Le secteur du café est sans doute le plus dynamique du paysage alimentaire. Au commencement étaient les origines. Chaque marque y allait alors de son répertoire géographique pour mieux nous faire rêver et se doter des signes d’authenticité indispensables à la construction de son image. Fini le temps simpliste des arabicas et des robustas. Les cafés des haut-plateaux, de Papouasie Nouvelle Guinée, les Blue mountain de Jamaïque déboulaient dans nos têtes et nos tasses, accompagnés d’adjectifs inédits autant que poétiques. Doux et suaves, fruités et équilibrés, amples et opulents. Qui pouvait résister ?
Puis vint le temps des machines. La performance au service du goût. De grains, le café avait muté en capsules faisant disparaître au passage tout geste humain et toute poésie. Ne restait plus qu’une carrosserie rutilante que l’on aimait exhiber. Cela ne pouvait pas durer. Un acteur worldwide, même accompagné de notoriétés plus locales, ne peut suffire pour porter un discours de qualité car la qualité est d’abord affaire de gestes. La main du gringo qui plonge dans le sac de grains pour en ressortir les meilleurs comme celle du barista qui dose le café et soigne sa mousse.
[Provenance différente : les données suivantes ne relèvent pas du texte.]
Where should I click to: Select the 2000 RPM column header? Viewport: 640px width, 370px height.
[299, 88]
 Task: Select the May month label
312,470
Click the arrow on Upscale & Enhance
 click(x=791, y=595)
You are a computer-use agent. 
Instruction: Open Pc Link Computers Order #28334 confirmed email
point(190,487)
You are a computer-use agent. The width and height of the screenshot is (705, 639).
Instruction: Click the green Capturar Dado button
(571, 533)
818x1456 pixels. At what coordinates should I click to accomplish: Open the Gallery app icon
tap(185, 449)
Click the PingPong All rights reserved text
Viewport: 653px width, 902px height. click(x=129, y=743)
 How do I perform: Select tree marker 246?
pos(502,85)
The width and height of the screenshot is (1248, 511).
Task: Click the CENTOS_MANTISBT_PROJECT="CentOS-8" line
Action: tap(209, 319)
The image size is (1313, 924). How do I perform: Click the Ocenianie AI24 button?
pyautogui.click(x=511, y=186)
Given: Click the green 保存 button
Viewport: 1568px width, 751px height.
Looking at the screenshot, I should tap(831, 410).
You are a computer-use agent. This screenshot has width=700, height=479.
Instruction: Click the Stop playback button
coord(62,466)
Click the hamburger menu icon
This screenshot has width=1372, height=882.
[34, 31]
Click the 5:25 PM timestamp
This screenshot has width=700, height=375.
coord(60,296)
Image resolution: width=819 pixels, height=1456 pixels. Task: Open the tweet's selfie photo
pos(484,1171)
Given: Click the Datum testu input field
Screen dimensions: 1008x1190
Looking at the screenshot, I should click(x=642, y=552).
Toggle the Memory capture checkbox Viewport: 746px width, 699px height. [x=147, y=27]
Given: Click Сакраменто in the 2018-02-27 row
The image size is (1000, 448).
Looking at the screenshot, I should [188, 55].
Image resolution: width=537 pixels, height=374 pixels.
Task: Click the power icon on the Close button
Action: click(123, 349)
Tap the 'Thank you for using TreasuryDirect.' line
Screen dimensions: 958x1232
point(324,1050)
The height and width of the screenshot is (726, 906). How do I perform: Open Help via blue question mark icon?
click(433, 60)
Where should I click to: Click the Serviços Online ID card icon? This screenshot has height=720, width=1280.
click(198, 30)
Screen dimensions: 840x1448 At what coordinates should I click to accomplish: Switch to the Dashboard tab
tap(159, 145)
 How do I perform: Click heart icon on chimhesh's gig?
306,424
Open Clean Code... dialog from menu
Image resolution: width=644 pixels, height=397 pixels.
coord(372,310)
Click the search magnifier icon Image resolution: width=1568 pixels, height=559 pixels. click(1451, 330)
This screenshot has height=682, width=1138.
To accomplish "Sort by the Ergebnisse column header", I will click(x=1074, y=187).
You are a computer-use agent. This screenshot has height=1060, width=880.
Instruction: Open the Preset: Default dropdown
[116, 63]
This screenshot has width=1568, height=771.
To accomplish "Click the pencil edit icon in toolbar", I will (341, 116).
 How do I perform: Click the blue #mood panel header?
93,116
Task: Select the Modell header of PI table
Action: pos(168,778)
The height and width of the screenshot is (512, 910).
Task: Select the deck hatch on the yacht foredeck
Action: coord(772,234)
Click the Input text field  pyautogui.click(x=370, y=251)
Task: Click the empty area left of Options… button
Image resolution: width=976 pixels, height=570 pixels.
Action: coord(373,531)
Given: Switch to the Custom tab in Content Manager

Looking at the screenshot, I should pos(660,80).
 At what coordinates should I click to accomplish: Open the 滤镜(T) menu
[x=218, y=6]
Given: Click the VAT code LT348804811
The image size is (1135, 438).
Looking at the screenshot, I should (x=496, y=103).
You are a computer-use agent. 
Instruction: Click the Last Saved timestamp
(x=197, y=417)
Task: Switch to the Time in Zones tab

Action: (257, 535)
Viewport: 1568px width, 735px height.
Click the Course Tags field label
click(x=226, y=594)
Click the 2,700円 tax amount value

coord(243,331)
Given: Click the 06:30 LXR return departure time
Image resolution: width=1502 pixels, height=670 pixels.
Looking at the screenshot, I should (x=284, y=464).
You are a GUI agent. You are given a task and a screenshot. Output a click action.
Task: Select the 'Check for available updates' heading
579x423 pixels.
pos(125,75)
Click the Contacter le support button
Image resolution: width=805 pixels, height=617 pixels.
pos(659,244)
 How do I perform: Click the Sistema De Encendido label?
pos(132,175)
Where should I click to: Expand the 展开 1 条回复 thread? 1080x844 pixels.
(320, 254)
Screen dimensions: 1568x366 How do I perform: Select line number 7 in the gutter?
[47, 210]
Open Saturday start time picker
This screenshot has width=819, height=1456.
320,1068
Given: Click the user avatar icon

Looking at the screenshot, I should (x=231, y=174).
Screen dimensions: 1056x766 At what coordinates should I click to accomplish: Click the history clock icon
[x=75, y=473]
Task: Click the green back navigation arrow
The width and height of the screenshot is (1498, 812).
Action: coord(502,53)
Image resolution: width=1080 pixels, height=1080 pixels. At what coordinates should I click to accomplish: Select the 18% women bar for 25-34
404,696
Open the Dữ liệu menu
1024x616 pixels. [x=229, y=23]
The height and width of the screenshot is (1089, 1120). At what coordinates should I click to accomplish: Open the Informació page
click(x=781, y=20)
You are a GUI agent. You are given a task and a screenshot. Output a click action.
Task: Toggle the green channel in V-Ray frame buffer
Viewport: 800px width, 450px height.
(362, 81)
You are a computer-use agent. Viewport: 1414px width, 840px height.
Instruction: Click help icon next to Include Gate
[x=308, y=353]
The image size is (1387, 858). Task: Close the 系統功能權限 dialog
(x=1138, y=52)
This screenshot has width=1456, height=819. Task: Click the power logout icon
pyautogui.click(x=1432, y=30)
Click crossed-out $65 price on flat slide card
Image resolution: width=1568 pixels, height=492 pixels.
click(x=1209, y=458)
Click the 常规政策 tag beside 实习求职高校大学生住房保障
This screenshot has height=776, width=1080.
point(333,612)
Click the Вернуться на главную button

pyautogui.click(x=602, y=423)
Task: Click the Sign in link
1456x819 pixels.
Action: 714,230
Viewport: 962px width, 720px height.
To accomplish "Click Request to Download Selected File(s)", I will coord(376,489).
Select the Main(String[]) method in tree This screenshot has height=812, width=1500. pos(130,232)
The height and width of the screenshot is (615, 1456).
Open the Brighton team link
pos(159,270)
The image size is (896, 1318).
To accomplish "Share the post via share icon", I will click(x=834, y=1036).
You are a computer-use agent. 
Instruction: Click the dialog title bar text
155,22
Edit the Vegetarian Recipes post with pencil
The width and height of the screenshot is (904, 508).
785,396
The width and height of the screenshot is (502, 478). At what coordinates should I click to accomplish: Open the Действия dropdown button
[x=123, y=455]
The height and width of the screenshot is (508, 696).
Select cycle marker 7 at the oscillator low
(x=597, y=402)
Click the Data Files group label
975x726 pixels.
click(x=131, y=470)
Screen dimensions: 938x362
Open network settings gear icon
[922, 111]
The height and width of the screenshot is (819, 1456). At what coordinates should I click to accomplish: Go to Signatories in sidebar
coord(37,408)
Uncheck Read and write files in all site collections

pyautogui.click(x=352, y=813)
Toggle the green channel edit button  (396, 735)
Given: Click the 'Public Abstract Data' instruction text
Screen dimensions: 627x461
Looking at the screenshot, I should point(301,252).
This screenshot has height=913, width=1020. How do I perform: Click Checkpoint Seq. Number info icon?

Pas étonnant, donc, que les cafés asiatiques aient actuellement le vent en poupe. Vietnamiens, philippins, taïwanais, coréens et même japonais. Hanoï Corner fut le premier à s’installer dans la capitale, il y a six ans, suivi par Shiba café, Laïzé, Kafé Buki ou encore Kapé, d’origine philippine. Après avoir été porté par les modèles français (la tasse et le comptoir, puis anglo saxon (le mug et le coffee to go), le café s’ouvre à présent sur l’Asie. Au Hanoï Corner, la machine à café a des allures vintage et l’odeur du petit noir se marie à celle de la noix de coco, spécialité du nord du Vietnam. Chez Kapé, les clients optent pour un « kapé de Filipina », un arabica des Philippines, ou un « ube latte », un latte agrémenté d’igname violet originaire de l’archipel qui lui donne un goût vanillé. Chez Kafé Buki, coffee shop japonais, les baristas prennent le temps de pratiquer l’aisukohi, une méthode d’infusion du cold brew consistant à verser directement de l’eau chaude sur du café moulu qui passera ensuite par un filtre.
Les cafés asiatiques viennent ainsi par une gestuelle spécifique renouveler les codes de leur marché pour mieux se distinguer, nourrir les réseaux et réactiver des souvenirs de voyages. Ils sont les nouveaux ambassadeurs de l’authenticité et signent le triomphe du geste sur la machine.